(SUPPLIED RECORDS)
####################
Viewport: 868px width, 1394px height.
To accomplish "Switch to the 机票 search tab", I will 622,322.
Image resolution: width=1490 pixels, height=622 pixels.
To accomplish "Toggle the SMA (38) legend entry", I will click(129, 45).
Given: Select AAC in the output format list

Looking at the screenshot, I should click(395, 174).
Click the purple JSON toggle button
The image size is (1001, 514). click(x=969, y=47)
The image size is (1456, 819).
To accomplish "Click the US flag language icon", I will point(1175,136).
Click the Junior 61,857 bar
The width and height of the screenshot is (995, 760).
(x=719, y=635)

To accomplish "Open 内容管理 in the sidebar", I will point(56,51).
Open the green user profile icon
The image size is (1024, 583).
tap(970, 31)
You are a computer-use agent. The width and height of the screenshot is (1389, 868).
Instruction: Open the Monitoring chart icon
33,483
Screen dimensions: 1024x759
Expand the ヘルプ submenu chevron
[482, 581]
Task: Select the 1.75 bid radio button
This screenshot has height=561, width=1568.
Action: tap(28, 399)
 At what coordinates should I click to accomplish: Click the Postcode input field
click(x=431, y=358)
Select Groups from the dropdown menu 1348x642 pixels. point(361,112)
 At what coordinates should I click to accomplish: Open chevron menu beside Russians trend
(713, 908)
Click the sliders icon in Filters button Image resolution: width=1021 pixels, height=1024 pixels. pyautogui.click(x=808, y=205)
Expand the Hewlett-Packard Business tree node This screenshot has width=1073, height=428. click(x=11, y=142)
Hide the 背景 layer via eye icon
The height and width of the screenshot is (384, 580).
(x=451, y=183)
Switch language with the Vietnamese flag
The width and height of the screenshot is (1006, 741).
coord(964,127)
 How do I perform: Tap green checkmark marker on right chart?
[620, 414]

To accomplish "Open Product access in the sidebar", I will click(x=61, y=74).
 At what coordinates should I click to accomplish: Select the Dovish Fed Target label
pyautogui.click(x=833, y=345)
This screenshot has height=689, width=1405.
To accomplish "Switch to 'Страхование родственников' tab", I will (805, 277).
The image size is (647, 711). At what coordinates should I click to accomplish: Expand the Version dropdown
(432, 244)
####################
(ASSIGNMENT) Copy each line above holding "will".

(TASK ANSWER)
To accomplish "Switch to the 机票 search tab", I will 622,322.
To accomplish "Toggle the SMA (38) legend entry", I will click(129, 45).
To accomplish "Click the US flag language icon", I will point(1175,136).
To accomplish "Open 内容管理 in the sidebar", I will point(56,51).
To accomplish "Open Product access in the sidebar", I will click(x=61, y=74).
To accomplish "Switch to 'Страхование родственников' tab", I will (805, 277).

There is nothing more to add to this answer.